* [Problem to solve]: When you reach the line that contains "Información legal (78, 2463)" in the data below, start reproducing lines exactly, and stop after the line that contains "Peinture sur tuile et toiture 81 (344, 297)".

Stored items

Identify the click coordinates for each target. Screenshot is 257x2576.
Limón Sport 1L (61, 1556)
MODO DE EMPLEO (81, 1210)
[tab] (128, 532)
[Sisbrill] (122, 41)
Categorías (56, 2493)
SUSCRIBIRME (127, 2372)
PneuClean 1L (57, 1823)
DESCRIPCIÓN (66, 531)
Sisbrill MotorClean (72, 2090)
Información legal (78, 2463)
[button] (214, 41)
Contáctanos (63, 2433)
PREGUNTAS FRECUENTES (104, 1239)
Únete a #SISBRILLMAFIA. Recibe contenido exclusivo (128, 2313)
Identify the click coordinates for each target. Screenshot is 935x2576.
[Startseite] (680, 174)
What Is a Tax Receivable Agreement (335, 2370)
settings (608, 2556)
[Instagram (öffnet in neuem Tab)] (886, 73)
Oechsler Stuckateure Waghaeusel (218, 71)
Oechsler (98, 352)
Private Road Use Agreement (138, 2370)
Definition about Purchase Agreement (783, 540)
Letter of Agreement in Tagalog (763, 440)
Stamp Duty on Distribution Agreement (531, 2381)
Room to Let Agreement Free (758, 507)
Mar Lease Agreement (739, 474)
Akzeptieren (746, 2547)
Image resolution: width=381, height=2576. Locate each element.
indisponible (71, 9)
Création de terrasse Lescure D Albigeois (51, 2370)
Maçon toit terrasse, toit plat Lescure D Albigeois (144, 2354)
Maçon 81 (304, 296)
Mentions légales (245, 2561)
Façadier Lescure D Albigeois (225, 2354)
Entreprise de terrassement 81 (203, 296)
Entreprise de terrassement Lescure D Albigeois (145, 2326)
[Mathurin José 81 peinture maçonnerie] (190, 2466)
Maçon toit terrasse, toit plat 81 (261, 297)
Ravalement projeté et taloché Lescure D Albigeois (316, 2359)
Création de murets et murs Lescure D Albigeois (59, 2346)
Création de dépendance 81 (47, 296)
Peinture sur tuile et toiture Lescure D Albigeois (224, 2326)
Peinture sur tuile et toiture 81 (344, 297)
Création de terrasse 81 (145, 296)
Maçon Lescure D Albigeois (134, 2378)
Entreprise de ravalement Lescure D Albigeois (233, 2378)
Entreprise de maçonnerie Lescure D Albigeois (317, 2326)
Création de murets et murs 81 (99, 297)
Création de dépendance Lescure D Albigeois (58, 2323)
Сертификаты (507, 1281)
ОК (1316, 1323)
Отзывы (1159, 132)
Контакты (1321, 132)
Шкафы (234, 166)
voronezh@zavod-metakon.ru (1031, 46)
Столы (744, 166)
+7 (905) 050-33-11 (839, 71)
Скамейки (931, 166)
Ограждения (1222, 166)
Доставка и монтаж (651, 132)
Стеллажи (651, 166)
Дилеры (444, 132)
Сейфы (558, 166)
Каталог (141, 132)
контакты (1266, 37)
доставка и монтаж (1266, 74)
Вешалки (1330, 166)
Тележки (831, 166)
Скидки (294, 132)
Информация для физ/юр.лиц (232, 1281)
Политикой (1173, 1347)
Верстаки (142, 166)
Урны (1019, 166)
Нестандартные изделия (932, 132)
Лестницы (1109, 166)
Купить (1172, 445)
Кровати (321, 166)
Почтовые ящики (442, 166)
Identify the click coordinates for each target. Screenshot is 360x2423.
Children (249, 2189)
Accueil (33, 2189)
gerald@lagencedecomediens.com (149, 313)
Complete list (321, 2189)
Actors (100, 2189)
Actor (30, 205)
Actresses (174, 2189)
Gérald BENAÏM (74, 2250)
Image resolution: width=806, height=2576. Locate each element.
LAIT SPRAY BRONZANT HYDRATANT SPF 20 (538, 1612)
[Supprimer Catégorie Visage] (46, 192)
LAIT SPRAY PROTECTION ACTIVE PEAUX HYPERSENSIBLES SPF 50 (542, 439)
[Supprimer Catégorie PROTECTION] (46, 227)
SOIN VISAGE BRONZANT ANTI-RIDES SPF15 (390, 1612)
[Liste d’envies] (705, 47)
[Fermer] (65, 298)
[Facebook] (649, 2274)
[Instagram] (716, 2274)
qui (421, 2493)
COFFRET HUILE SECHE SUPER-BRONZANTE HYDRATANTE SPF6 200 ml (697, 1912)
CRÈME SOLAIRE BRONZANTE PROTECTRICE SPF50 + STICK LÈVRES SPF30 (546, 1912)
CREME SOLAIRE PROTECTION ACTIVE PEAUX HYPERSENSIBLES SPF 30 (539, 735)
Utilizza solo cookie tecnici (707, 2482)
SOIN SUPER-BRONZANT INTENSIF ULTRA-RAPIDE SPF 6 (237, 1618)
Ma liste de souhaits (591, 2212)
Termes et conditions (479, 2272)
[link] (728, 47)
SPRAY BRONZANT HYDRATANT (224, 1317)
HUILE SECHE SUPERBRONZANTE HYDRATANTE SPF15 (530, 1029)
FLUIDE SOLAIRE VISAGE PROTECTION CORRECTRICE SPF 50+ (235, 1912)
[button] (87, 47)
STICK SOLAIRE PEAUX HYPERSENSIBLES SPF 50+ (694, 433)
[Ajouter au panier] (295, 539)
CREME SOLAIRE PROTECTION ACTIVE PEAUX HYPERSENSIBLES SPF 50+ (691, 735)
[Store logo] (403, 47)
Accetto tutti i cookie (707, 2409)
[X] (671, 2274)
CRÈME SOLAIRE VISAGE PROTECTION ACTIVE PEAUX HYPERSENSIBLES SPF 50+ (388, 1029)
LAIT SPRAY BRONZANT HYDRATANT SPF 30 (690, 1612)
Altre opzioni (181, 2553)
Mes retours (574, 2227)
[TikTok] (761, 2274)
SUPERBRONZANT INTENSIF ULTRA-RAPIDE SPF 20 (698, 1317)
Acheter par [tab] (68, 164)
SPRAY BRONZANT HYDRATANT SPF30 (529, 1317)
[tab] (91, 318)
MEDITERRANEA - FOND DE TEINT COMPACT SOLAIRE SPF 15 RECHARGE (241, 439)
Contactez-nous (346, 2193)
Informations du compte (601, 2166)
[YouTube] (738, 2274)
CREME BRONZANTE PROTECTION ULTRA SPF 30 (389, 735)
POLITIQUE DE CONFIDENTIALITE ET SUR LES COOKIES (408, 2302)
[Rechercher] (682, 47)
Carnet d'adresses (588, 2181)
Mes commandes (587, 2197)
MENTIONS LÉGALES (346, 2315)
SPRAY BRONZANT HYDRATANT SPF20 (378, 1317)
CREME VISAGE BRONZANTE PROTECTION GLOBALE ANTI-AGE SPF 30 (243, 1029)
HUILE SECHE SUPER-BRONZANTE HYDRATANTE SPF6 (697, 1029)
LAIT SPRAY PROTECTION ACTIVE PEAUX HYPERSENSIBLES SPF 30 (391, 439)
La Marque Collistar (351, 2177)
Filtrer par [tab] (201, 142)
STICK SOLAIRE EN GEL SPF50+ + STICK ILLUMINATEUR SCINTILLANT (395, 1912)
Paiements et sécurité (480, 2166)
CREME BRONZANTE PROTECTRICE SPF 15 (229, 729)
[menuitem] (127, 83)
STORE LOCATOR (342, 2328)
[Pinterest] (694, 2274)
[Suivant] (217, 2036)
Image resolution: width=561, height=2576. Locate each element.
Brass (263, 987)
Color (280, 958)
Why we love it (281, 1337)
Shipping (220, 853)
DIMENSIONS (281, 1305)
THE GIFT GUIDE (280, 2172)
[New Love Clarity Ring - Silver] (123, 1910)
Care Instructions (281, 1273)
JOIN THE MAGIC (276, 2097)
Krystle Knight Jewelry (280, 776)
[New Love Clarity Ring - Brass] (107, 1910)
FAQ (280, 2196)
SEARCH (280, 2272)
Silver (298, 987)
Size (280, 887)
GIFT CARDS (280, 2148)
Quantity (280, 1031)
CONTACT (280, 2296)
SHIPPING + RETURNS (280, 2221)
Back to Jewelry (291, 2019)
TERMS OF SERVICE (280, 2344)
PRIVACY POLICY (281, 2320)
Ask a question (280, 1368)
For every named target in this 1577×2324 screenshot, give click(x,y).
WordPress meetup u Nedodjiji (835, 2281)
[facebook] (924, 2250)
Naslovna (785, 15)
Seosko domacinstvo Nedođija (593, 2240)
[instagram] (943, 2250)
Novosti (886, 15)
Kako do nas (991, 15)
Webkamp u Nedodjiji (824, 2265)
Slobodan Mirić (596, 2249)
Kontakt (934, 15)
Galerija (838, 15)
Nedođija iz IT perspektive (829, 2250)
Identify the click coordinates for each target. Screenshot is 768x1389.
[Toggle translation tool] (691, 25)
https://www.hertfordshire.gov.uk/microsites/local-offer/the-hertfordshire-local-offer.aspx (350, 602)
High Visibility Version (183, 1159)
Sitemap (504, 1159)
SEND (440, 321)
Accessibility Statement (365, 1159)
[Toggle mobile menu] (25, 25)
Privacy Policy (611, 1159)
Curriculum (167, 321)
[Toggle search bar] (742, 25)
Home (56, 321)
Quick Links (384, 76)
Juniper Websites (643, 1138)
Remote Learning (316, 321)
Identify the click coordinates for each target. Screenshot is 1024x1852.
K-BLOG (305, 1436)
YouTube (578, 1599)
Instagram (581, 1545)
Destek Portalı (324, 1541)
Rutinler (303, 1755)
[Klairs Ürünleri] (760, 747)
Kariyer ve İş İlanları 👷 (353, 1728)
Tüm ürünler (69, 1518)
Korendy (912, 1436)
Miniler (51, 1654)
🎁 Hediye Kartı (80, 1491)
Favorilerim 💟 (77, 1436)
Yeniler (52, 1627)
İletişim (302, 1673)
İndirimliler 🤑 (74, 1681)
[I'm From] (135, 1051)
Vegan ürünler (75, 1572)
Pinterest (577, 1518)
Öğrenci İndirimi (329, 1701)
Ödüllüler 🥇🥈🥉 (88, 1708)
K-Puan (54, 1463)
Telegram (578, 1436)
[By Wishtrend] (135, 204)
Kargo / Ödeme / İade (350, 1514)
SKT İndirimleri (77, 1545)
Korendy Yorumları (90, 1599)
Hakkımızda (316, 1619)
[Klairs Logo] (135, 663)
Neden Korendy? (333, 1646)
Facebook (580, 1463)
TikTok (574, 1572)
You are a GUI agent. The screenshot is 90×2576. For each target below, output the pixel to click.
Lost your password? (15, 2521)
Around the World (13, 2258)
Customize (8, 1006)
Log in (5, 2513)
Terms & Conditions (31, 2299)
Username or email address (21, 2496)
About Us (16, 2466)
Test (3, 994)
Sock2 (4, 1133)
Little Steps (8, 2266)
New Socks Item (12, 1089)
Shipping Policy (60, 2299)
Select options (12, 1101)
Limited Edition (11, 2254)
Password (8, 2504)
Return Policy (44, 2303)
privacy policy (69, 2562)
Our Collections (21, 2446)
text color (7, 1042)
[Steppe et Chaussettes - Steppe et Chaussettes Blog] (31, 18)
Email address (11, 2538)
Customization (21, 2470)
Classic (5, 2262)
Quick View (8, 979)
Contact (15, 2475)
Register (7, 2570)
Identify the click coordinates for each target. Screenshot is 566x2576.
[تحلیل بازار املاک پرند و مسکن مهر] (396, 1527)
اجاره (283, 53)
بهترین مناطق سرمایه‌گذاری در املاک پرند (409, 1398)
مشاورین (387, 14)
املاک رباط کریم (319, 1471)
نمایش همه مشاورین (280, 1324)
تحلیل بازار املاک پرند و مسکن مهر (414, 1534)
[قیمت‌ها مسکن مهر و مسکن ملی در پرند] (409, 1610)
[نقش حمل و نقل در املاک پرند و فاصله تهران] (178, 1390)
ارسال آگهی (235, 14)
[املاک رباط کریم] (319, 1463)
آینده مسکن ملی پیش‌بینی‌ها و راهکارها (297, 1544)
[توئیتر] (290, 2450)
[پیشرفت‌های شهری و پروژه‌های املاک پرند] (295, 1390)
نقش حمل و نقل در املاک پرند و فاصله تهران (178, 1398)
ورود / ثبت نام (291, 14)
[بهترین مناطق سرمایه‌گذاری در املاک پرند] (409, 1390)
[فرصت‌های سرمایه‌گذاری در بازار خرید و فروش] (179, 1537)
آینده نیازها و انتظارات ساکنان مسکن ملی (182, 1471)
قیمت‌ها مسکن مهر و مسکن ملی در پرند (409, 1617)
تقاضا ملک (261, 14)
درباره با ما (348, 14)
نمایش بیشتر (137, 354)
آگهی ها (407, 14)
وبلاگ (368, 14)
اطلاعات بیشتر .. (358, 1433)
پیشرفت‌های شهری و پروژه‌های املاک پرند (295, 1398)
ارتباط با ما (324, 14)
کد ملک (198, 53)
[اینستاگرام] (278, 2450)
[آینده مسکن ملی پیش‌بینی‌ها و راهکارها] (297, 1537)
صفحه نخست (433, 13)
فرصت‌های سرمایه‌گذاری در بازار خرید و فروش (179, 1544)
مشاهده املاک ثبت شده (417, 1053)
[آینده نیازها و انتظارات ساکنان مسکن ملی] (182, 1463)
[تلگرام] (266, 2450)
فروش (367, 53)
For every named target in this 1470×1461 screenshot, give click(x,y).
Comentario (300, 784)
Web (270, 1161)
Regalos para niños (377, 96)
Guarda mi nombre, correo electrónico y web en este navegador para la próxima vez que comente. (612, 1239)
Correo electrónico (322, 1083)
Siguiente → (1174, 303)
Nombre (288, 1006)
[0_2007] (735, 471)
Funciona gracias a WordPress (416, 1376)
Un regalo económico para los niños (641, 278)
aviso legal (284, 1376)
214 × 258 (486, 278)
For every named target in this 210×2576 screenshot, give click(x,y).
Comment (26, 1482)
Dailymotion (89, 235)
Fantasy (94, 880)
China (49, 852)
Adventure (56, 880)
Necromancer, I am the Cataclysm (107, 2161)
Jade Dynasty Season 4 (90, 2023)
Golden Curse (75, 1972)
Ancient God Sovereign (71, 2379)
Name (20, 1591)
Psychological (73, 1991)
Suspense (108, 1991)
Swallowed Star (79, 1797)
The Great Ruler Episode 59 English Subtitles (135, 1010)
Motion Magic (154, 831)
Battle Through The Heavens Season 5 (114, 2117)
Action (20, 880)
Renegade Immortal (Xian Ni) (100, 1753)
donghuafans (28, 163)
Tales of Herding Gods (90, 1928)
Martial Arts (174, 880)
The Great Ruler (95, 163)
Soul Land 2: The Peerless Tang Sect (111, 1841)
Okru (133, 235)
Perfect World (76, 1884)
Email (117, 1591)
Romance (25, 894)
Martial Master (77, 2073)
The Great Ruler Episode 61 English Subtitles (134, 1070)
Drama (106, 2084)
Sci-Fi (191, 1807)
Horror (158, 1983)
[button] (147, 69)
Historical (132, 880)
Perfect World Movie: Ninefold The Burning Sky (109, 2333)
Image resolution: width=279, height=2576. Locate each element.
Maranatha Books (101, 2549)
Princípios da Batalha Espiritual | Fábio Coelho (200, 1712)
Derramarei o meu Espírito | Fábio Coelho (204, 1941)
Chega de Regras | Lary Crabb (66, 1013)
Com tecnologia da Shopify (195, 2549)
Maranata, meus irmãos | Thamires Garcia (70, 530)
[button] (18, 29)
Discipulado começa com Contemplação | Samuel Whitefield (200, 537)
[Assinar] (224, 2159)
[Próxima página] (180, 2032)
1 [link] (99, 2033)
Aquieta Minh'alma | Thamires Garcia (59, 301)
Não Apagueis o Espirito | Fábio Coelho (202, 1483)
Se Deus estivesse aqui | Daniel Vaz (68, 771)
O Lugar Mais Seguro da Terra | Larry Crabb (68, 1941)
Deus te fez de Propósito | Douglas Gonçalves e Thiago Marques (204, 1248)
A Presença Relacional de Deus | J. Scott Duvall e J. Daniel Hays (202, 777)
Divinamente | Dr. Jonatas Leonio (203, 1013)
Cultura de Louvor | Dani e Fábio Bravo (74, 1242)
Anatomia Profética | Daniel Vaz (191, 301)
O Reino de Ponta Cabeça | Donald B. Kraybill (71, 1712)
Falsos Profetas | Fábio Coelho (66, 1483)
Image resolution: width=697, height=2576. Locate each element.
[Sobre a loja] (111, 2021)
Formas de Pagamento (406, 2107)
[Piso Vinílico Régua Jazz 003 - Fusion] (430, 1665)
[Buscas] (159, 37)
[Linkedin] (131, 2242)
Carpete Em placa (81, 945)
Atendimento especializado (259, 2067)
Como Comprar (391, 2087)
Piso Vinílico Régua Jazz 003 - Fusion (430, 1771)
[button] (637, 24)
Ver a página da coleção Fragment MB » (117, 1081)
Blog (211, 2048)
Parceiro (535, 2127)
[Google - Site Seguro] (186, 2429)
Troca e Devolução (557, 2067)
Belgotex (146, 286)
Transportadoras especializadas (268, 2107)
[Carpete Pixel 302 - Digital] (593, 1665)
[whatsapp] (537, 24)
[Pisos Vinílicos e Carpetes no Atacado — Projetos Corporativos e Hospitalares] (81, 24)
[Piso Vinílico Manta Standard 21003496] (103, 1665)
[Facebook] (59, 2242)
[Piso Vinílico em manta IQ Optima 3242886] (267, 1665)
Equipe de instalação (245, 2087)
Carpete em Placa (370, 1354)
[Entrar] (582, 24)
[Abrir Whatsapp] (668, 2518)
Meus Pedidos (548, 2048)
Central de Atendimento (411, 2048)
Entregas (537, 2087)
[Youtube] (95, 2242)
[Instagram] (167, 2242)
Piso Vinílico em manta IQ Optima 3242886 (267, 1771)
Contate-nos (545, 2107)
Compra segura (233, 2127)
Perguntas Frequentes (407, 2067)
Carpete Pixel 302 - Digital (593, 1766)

* [Reply]:
Información legal (78, 2463)
[button] (214, 41)
Contáctanos (63, 2433)
PREGUNTAS FRECUENTES (104, 1239)
Únete a #SISBRILLMAFIA. Recibe contenido exclusivo (128, 2313)
Identify the click coordinates for each target. Screenshot is 935x2576.
[Startseite] (680, 174)
What Is a Tax Receivable Agreement (335, 2370)
settings (608, 2556)
[Instagram (öffnet in neuem Tab)] (886, 73)
Oechsler Stuckateure Waghaeusel (218, 71)
Oechsler (98, 352)
Private Road Use Agreement (138, 2370)
Definition about Purchase Agreement (783, 540)
Letter of Agreement in Tagalog (763, 440)
Stamp Duty on Distribution Agreement (531, 2381)
Room to Let Agreement Free (758, 507)
Mar Lease Agreement (739, 474)
Akzeptieren (746, 2547)
Image resolution: width=381, height=2576. Locate each element.
indisponible (71, 9)
Création de terrasse Lescure D Albigeois (51, 2370)
Maçon toit terrasse, toit plat Lescure D Albigeois (144, 2354)
Maçon 81 (304, 296)
Mentions légales (245, 2561)
Façadier Lescure D Albigeois (225, 2354)
Entreprise de terrassement 81 (203, 296)
Entreprise de terrassement Lescure D Albigeois (145, 2326)
[Mathurin José 81 peinture maçonnerie] (190, 2466)
Maçon toit terrasse, toit plat 81 (261, 297)
Ravalement projeté et taloché Lescure D Albigeois (316, 2359)
Création de murets et murs Lescure D Albigeois (59, 2346)
Création de dépendance 81 (47, 296)
Peinture sur tuile et toiture Lescure D Albigeois (224, 2326)
Peinture sur tuile et toiture 81 (344, 297)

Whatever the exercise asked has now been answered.